======== Task data

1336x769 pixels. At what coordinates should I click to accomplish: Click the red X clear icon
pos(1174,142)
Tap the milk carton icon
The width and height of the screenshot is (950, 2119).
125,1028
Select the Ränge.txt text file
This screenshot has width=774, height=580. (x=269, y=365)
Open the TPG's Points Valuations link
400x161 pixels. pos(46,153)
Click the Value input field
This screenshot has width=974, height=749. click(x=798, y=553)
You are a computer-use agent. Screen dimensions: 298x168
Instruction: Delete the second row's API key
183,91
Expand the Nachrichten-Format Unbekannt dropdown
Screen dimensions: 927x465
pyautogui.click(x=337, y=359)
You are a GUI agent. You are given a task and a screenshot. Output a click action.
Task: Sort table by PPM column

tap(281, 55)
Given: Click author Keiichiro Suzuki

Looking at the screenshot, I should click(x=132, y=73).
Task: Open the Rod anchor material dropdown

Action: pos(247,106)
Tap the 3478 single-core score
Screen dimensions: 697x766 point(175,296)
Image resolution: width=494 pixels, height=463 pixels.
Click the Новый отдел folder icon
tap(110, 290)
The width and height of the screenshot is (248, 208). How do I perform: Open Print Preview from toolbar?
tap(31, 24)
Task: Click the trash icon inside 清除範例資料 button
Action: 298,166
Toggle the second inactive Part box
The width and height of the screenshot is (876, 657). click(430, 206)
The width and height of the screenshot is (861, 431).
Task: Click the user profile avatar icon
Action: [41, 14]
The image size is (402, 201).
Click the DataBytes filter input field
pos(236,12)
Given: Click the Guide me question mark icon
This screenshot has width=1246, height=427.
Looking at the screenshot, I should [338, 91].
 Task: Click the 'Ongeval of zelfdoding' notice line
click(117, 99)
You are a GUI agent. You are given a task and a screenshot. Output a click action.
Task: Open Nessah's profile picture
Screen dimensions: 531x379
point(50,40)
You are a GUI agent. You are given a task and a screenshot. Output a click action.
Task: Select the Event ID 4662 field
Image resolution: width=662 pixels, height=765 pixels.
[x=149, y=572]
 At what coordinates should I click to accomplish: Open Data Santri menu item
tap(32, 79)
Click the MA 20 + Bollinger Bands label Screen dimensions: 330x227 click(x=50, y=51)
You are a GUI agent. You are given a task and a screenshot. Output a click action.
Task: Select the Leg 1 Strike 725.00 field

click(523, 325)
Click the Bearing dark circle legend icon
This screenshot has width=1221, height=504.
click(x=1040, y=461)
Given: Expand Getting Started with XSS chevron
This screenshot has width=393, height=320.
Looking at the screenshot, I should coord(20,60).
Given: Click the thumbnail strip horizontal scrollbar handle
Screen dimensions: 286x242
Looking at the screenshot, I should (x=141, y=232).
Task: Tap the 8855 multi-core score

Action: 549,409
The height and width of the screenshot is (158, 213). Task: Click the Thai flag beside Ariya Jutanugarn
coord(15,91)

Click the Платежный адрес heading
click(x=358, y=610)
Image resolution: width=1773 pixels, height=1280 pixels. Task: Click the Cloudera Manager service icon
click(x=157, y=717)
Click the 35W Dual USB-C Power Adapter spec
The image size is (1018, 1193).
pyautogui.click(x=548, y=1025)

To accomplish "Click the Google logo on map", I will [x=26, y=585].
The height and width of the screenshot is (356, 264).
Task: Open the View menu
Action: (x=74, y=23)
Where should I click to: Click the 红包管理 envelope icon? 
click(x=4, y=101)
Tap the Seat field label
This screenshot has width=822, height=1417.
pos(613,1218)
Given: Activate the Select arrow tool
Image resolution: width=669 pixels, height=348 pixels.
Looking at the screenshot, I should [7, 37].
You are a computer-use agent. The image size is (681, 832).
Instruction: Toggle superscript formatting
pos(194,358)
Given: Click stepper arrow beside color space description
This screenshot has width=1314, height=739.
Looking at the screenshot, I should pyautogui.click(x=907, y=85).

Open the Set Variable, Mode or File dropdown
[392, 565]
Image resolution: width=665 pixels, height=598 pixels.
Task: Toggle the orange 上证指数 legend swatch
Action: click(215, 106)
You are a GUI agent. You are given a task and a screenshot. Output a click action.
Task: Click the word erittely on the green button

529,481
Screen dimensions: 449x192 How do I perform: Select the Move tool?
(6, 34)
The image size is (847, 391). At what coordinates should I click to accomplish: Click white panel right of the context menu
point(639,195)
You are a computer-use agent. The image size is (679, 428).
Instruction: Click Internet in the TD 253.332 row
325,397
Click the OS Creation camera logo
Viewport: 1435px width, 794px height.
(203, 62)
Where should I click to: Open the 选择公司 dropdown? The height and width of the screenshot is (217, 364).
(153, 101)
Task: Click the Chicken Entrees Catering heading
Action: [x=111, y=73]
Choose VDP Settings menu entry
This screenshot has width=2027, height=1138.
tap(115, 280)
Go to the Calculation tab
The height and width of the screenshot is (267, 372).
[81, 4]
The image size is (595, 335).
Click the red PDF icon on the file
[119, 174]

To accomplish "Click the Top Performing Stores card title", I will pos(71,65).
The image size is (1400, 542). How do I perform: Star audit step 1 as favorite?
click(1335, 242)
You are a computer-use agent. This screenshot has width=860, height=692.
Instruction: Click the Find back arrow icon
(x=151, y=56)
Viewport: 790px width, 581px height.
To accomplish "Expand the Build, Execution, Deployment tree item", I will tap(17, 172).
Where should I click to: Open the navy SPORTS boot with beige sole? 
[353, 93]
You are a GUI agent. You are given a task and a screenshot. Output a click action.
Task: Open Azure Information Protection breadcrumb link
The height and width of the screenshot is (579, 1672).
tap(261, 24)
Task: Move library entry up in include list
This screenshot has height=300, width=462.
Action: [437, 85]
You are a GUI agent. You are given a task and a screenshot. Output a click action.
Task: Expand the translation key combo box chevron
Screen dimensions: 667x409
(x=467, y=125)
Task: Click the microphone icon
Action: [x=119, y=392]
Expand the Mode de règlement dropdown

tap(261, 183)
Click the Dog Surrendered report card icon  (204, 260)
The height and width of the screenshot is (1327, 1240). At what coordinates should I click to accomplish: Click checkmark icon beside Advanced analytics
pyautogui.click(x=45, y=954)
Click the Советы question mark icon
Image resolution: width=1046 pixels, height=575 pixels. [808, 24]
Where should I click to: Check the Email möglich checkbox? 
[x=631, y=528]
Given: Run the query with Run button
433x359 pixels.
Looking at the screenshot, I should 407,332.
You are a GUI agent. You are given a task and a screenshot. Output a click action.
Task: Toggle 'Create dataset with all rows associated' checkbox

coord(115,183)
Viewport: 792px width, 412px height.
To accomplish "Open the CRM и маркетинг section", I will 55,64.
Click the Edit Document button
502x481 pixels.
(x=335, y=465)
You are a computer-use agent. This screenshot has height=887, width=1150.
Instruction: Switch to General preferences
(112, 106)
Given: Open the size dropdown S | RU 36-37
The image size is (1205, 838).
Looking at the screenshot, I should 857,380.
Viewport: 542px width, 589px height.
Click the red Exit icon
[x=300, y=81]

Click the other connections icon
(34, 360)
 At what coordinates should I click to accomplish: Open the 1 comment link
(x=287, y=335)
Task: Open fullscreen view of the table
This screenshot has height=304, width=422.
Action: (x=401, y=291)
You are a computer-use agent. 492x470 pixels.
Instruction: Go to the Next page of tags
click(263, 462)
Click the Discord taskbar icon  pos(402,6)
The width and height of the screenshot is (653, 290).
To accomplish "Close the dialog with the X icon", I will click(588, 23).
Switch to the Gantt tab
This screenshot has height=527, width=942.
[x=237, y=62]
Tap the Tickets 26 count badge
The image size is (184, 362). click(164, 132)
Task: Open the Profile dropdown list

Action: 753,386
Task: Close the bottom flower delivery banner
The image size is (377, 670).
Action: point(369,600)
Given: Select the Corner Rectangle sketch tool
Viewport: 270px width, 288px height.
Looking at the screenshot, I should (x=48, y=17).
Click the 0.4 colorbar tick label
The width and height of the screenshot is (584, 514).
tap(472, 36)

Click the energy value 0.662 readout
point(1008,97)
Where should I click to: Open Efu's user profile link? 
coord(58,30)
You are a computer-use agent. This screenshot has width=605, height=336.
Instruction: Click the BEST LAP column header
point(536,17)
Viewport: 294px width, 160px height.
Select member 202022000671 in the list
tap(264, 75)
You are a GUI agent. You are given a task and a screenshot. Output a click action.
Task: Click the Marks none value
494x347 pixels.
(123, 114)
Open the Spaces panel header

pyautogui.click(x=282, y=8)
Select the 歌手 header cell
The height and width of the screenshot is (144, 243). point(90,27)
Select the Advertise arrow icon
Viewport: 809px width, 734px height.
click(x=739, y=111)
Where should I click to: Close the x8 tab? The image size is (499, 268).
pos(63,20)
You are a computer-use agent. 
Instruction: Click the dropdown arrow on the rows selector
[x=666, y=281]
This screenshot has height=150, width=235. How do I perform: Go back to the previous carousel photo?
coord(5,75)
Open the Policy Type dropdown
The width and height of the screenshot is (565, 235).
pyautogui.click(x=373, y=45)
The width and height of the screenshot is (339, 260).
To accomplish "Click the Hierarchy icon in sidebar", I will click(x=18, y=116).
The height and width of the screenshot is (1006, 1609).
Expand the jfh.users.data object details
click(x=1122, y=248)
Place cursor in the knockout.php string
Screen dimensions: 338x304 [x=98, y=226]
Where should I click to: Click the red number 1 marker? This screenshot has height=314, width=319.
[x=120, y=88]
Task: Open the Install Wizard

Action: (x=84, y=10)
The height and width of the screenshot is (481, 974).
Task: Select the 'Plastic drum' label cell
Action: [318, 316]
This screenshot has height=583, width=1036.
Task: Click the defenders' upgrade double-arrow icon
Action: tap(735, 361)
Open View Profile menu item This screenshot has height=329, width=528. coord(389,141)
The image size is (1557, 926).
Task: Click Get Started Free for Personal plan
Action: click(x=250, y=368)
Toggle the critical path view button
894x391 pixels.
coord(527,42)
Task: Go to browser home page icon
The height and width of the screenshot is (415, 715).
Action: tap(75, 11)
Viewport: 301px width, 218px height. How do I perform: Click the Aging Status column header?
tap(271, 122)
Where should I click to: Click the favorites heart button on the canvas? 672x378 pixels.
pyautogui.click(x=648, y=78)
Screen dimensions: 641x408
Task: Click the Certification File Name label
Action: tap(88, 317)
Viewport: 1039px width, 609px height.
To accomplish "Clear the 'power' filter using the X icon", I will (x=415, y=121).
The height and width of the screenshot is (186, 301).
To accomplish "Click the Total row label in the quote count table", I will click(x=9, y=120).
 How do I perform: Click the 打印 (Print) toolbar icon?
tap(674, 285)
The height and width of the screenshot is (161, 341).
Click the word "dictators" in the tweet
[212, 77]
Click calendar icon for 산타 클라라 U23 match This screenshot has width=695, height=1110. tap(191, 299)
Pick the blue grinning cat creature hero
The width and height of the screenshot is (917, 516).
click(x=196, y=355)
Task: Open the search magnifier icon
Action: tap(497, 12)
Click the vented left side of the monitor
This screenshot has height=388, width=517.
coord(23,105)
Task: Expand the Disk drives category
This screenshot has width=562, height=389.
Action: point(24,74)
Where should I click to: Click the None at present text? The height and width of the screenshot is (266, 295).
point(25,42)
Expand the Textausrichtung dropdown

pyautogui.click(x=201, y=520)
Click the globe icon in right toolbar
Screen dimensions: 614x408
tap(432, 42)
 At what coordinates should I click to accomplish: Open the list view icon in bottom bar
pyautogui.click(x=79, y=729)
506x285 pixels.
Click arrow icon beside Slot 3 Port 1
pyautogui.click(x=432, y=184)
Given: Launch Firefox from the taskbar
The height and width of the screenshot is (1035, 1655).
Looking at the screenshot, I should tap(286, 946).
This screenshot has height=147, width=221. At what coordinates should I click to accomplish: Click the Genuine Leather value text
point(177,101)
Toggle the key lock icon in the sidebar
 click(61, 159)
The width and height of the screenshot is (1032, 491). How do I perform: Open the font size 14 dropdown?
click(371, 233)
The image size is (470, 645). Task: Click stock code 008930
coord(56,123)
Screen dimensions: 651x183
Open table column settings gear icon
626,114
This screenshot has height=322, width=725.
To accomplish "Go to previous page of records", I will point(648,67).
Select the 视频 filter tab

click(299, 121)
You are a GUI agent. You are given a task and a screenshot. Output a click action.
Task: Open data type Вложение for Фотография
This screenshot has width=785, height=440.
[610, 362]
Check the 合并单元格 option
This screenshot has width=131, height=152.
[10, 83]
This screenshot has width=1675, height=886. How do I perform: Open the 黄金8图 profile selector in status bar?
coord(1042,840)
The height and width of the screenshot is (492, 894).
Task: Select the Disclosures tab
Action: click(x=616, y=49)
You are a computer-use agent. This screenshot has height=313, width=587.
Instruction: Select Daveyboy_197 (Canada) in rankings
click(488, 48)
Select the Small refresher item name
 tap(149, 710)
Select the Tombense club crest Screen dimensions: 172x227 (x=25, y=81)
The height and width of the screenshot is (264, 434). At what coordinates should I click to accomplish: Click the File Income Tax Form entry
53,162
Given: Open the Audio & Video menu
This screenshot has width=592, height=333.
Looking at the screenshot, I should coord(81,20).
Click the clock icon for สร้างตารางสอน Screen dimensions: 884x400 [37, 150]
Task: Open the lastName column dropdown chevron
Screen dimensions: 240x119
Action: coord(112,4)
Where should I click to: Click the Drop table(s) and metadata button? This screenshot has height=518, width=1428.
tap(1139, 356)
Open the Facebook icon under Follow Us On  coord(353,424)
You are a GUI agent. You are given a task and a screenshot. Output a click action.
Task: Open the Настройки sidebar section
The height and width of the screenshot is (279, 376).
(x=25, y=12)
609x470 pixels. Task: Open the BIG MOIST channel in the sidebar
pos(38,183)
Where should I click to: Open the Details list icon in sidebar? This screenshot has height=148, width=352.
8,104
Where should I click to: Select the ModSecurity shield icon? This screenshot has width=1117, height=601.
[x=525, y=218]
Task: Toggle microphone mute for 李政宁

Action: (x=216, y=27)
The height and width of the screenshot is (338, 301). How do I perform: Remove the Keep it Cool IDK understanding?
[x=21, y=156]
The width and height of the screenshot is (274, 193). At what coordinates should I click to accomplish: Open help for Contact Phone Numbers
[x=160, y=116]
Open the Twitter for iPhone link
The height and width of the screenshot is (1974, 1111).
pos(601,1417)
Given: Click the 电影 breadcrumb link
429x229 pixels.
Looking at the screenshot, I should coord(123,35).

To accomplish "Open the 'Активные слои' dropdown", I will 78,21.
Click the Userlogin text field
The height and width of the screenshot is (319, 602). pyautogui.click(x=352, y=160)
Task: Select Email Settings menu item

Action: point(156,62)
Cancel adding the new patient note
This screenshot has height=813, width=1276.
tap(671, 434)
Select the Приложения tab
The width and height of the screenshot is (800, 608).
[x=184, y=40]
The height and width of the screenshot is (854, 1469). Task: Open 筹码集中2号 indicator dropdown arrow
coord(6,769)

================

◆ Try it ◆
Could you restate word for word the lines above from the one containing "Click the Userlogin text field" through the one containing "Select the Приложения tab", both included, and nothing else?

◆ Task output ◆
Click the Userlogin text field
The height and width of the screenshot is (319, 602). pyautogui.click(x=352, y=160)
Task: Select Email Settings menu item

Action: point(156,62)
Cancel adding the new patient note
This screenshot has height=813, width=1276.
tap(671, 434)
Select the Приложения tab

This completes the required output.